*THE PROBLEM:*
Could you quote, word for word, the part of the listing below starting at the line that contains "Task: Check the metering" and ending at the line that contains "Click the Buenas!!", with both of those lines included?

*EXTRACTED MATERIAL:*
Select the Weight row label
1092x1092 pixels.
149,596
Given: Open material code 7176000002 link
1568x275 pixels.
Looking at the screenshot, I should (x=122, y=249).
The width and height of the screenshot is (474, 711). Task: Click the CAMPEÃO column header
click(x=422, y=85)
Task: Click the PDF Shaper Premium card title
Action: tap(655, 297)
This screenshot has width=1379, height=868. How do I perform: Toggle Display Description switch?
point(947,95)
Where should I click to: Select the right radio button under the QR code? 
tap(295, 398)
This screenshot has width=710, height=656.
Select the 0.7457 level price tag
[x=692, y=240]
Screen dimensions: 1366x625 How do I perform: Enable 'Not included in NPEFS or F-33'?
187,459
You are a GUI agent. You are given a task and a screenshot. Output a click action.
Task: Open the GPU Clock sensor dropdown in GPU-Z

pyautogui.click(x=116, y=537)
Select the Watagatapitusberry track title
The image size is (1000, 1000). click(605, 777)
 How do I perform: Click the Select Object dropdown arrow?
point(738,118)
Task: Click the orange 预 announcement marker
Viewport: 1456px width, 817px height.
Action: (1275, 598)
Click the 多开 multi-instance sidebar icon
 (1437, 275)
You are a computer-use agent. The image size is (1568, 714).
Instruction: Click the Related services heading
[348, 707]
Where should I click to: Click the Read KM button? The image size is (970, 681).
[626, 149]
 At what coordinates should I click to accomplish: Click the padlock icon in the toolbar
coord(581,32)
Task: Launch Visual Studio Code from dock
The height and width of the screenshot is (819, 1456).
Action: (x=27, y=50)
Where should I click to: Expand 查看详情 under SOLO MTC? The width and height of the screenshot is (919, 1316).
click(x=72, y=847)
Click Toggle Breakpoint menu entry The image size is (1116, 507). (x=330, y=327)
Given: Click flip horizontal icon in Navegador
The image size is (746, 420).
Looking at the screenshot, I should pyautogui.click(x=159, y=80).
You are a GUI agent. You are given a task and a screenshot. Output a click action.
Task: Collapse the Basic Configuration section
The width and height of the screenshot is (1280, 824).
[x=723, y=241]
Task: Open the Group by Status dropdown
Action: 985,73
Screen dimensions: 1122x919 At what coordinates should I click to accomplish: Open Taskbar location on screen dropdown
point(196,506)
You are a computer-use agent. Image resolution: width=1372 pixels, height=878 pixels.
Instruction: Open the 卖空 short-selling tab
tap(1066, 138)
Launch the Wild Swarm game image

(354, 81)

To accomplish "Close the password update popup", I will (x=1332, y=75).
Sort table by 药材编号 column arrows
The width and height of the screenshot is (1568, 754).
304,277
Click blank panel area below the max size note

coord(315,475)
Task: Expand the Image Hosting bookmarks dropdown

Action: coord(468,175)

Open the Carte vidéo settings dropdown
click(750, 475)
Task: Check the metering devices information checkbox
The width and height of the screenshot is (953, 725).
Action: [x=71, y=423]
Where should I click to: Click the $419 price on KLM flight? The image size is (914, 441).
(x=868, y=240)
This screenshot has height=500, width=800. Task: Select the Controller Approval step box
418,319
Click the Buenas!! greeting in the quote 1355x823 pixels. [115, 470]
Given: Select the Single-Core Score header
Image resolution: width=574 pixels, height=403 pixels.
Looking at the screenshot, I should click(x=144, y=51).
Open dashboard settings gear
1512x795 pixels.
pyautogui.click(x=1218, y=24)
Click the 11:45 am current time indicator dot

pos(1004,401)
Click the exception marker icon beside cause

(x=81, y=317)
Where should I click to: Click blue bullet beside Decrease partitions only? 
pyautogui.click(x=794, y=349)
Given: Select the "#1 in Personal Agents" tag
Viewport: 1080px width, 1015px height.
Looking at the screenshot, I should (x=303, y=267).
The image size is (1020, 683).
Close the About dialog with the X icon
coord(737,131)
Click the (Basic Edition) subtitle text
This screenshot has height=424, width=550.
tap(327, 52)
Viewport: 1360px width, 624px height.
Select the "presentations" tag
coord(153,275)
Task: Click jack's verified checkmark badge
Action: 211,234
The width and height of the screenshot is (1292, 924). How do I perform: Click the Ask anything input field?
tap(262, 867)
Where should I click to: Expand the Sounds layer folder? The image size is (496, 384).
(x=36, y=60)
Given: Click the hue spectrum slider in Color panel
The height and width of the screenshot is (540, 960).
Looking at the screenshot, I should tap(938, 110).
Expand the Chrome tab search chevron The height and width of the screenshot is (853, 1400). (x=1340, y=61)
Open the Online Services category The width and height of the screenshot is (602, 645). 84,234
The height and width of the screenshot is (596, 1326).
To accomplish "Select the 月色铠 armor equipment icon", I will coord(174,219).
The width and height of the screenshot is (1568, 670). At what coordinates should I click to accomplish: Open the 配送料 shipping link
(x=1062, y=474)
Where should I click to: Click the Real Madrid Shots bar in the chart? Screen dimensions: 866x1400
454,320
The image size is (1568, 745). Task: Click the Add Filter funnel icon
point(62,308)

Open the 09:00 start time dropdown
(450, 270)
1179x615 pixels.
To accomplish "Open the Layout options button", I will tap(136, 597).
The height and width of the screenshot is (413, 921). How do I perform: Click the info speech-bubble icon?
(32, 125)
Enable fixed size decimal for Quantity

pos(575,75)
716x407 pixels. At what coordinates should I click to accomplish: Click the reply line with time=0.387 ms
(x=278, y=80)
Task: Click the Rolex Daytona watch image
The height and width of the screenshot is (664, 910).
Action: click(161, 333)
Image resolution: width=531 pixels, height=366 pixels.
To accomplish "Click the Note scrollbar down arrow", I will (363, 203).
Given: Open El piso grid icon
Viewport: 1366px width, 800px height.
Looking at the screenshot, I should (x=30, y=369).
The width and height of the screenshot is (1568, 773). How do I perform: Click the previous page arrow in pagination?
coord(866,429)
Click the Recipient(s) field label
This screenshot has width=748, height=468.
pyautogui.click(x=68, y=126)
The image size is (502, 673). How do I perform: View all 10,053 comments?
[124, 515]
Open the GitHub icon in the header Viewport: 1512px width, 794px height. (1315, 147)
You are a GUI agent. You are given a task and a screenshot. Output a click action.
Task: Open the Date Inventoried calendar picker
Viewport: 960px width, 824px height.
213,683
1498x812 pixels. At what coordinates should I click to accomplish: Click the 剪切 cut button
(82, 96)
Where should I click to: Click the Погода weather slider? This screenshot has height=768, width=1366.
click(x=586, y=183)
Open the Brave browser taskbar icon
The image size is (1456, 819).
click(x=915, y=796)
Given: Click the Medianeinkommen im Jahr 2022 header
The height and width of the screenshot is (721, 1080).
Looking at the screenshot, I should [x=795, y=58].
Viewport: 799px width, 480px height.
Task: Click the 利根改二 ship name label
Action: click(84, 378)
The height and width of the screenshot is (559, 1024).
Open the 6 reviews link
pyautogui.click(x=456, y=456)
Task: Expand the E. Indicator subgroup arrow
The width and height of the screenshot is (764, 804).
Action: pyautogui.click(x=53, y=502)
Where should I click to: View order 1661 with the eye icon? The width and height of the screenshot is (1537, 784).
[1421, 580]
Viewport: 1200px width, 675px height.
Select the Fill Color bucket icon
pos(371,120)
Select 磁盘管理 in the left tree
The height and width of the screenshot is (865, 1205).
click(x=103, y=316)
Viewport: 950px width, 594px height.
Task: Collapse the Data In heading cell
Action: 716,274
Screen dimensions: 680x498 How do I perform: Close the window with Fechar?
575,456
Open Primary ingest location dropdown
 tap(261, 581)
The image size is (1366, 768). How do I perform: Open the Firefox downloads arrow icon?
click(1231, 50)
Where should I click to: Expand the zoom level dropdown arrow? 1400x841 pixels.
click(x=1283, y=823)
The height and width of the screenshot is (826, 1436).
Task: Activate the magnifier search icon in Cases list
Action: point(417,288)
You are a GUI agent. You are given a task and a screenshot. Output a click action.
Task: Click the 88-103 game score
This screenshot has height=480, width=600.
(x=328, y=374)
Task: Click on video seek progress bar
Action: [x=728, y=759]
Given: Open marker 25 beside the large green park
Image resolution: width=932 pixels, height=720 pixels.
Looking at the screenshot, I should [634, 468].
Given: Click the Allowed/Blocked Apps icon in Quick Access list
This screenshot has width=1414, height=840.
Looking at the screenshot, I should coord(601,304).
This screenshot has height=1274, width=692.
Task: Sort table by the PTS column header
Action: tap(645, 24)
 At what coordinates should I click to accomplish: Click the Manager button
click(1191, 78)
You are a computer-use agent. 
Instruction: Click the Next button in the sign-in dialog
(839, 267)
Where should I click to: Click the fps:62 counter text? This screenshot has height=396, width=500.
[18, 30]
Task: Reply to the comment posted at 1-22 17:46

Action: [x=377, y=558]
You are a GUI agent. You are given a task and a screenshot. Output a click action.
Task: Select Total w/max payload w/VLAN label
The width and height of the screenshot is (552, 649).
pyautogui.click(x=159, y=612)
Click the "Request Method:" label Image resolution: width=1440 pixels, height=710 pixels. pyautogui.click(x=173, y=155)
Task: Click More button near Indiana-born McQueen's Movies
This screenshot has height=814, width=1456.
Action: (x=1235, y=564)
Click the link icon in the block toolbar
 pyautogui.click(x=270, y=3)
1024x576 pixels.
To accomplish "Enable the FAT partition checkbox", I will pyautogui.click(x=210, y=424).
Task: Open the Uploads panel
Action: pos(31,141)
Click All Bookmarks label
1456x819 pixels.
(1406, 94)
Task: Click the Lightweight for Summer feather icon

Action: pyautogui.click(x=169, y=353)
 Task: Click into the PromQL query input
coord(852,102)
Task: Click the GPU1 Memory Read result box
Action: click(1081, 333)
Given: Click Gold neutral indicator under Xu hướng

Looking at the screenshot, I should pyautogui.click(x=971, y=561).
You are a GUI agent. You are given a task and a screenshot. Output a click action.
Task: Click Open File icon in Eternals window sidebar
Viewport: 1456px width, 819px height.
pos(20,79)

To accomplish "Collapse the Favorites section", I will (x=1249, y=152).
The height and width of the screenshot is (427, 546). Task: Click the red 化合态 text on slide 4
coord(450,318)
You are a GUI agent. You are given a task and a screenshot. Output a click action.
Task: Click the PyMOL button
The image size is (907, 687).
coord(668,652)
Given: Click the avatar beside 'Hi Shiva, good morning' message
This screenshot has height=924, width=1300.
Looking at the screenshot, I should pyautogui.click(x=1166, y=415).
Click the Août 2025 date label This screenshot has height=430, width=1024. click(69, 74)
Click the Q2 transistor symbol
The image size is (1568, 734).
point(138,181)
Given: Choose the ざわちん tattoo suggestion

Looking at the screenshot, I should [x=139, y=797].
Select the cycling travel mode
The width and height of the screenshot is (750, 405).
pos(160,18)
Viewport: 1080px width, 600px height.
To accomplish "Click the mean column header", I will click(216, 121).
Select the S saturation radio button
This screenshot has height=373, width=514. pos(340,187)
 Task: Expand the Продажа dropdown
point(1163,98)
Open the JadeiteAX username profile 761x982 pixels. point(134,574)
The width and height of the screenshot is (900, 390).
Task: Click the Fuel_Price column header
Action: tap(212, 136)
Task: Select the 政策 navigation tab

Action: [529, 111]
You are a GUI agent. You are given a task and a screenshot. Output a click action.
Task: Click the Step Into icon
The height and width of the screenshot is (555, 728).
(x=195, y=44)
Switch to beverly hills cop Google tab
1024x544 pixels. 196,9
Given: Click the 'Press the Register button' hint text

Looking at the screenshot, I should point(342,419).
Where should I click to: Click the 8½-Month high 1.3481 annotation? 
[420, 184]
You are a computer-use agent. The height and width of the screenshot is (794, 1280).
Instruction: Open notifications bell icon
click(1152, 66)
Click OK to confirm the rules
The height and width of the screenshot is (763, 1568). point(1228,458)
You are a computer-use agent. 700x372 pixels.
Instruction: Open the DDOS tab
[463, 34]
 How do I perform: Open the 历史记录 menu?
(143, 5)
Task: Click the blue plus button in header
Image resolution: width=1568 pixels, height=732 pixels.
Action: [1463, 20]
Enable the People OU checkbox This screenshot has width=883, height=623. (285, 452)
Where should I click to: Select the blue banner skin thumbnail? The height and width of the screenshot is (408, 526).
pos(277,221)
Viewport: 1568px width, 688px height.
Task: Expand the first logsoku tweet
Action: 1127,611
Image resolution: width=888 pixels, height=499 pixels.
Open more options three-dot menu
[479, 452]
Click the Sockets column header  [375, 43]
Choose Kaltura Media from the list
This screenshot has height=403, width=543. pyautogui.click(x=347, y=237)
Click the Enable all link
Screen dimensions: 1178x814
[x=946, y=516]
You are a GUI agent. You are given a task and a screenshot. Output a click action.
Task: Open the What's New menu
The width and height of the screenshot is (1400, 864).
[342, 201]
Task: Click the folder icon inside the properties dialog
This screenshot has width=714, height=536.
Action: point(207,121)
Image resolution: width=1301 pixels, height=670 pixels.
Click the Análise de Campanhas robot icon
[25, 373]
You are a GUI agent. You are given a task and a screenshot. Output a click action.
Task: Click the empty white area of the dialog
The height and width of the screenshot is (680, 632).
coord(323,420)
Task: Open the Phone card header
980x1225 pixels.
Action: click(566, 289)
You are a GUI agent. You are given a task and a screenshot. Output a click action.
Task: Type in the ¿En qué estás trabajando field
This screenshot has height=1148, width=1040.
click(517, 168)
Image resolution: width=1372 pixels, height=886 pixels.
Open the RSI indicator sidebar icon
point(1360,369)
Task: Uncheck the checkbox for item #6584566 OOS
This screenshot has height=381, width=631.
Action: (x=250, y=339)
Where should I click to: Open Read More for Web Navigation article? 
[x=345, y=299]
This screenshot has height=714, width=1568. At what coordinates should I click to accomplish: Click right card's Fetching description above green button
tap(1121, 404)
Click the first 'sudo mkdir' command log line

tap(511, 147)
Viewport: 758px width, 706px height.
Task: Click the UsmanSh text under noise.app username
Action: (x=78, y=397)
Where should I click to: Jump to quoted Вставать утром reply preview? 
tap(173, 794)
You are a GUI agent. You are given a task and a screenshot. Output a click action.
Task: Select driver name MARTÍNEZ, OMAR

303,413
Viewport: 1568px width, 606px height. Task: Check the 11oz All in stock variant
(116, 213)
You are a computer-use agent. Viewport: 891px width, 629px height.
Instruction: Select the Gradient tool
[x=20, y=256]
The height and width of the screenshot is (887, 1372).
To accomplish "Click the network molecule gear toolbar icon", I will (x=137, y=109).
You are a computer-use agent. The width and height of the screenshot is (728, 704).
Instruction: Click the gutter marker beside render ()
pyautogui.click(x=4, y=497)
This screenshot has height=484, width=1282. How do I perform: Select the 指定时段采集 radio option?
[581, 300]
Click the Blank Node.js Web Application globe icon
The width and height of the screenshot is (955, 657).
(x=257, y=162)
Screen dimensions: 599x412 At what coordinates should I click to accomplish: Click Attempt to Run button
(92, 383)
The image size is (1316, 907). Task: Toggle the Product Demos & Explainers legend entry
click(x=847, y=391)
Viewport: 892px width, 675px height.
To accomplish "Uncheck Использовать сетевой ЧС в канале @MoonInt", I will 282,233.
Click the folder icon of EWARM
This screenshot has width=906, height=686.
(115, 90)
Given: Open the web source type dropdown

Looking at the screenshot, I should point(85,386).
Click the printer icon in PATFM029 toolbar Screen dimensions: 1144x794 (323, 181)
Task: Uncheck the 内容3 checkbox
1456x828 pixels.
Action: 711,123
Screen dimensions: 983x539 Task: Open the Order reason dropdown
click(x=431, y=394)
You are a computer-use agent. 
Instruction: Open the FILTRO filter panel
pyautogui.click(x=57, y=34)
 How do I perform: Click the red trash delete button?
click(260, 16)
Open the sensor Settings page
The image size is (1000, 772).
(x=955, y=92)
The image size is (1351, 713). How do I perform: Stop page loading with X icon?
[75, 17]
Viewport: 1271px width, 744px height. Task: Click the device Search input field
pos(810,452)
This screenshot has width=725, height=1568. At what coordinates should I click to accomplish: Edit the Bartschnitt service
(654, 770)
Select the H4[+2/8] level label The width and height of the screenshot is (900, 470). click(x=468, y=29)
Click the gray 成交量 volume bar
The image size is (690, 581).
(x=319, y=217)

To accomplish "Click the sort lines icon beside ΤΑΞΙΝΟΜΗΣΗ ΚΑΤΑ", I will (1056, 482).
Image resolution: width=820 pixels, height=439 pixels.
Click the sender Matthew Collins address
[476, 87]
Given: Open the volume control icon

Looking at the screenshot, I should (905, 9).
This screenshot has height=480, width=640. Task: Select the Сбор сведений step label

*COMPLETED TASK:*
Task: Check the metering devices information checkbox
The width and height of the screenshot is (953, 725).
Action: [x=71, y=423]
Where should I click to: Click the $419 price on KLM flight? The image size is (914, 441).
(x=868, y=240)
This screenshot has height=500, width=800. Task: Select the Controller Approval step box
418,319
Click the Buenas!! greeting in the quote 1355x823 pixels. [115, 470]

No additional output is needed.